The letter called on congressional leaders to pass a resolution by November 1 dissolving the USOPC board under the Athletes, Olympians, and Amateur Athletes Empowerment Act of 2020, according to the Orange County Register. Blumenthal and Moran are the co-authors of the bill and gave Congress ways to dissolve the board.

The gymnasts said the plank should be replaced with those willing to “responsibly” investigate “sexual abuse within Olympic organizations – including the USOPC – and all efforts to conceal it.”

US gymnasts from left, Simone Biles, McKayla Maroney and Allie Raisman arrive for a Senate hearing on the Inspector General's report on the FBI's handling of the Larry Nassar investigation on Capitol Hill, Wednesday, September 15, 2021, in Washington.

US gymnasts from left, Simone Biles, McKayla Maroney and Allie Raisman arrive for a Senate hearing on the Inspector General’s report on the FBI’s handling of the Larry Nassar investigation on Capitol Hill, Wednesday, September 15, 2021, in Washington.
(Graeme Jennings / Pool via AP)

Simone Biles says she should stop before Tokyo after Nassar abuse

The four women testified before the Senate Judiciary Committee last month, criticizing the handling of the Larry Nassar investigation and claiming that the FBI “turned a blind eye” to abuses by the disgraced former doctor. The gymnasts called on the Department of Justice not to take action against members of the FBI who failed them.

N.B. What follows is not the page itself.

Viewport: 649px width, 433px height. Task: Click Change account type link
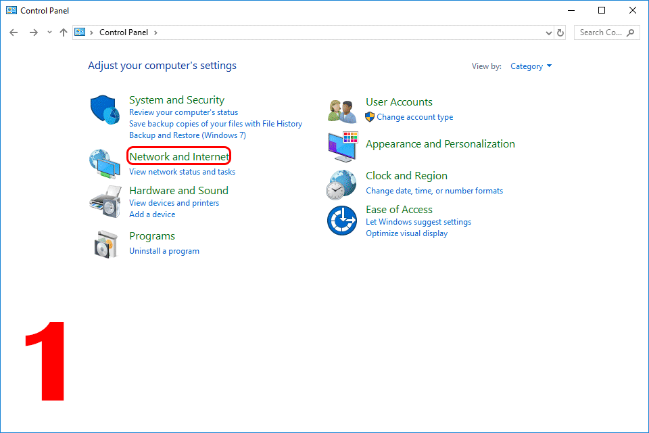tap(414, 117)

In the second part of the hearing, Inspector General Michael Horowitz and FBI Director Chris Warry testified. Horowitz asserted that as a result of his investigations, there were two FBI agents whose behavior was referred to a criminal investigation, but to date no prosecutions have taken place as a result.

Ray denied knowing the reasons for not filing cases, saying that this was a “decision of the Ministry of Justice,” noting that he had fired one of the clients.

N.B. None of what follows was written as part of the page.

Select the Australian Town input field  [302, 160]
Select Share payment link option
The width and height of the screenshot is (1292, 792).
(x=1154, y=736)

U.S. Olympic gymnasts Simone Biles, McKayla Maroney, Aly Raisman, and Maggie Nichols arrive to testify during a Senate hearing on the Inspector General's report on the FBI's handling of the Larry Nassar investigation into the sexual assault of Olympic gymnasts, on Capitol Hill, in Washington Capital, September 15, 2021.

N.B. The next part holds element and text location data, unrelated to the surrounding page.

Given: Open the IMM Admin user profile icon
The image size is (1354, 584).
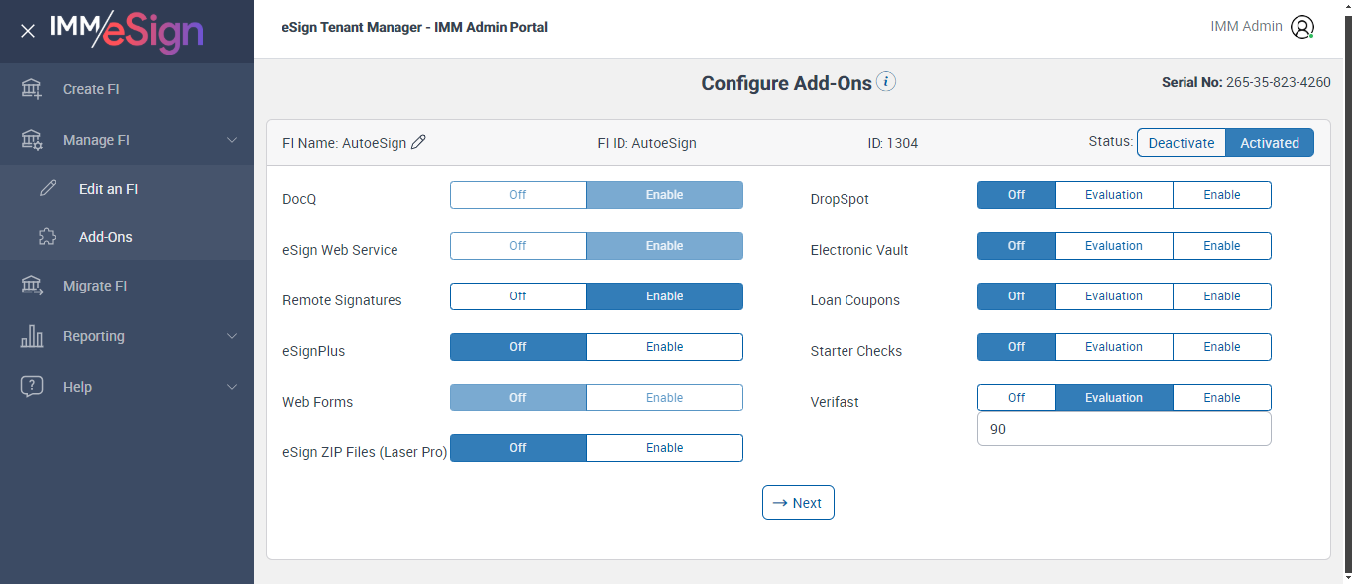Looking at the screenshot, I should click(1302, 27).
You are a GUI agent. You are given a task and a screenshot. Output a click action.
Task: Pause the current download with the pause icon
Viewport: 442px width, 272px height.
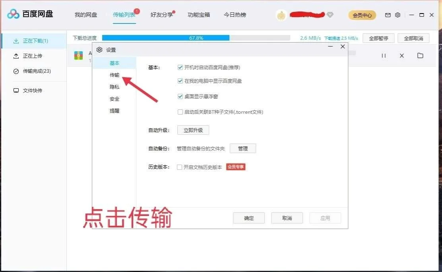[383, 56]
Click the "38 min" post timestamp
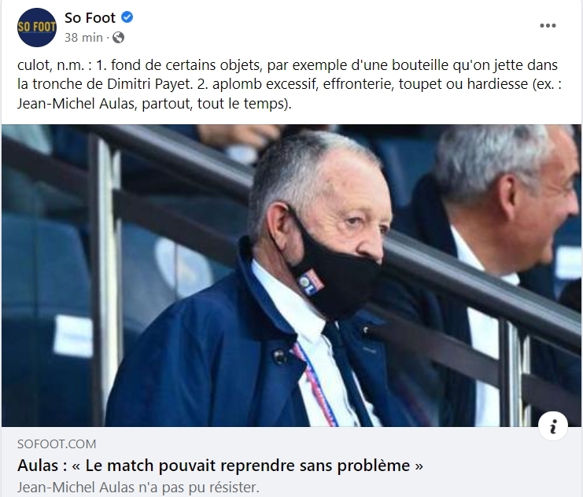Viewport: 583px width, 497px height. point(83,38)
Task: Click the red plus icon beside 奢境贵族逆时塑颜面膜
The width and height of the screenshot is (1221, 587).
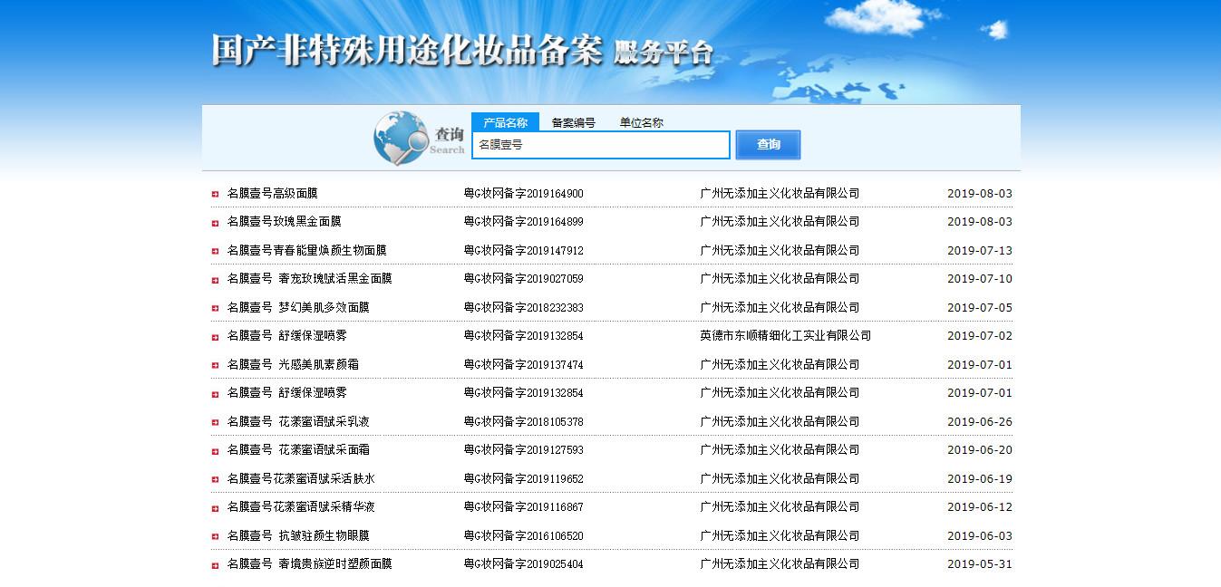Action: click(x=216, y=565)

U.S. Olympic gymnasts Simone Biles, McKayla Maroney, Aly Raisman, and Maggie Nichols arrive to testify during a Senate hearing on the Inspector General’s report on the FBI’s handling of the Larry Nassar investigation into the sexual assault of Olympic gymnasts, on Capitol Hill, in Washington Capital, September 15, 2021.
(Saul Loeb/Paul via Reuters)

The USOPC told the Wall Street Journal that it “deeply respects and sympathizes with survivors of abuse. The letter to Congress underscores their concern, and we recognize the courage of sports survivors who continue to bring these issues forward.”

CLICK HERE FOR FOX NEWS APP

The USOPC added that its actions, including the investigation into Nassar’s response, cooperation with congressional investigations and the reform of the US Safe Sports Center, “led to large-scale, wide-ranging changes to prevent such heinous acts from happening again.”

Fox News’ Ron Pletzer contributed to this report.